### TASK OBJECTIVE
The answer should contain every record below, output exactly.

START SOURCE RECORDS

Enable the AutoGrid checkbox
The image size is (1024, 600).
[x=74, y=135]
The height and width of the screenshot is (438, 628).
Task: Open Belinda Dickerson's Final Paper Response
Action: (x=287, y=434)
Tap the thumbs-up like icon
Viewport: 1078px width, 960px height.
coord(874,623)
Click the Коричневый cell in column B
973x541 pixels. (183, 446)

END SOURCE RECORDS

### EXERCISE RESPONSE
Enable the AutoGrid checkbox
The image size is (1024, 600).
[x=74, y=135]
The height and width of the screenshot is (438, 628).
Task: Open Belinda Dickerson's Final Paper Response
Action: (x=287, y=434)
Tap the thumbs-up like icon
Viewport: 1078px width, 960px height.
coord(874,623)
Click the Коричневый cell in column B
973x541 pixels. (183, 446)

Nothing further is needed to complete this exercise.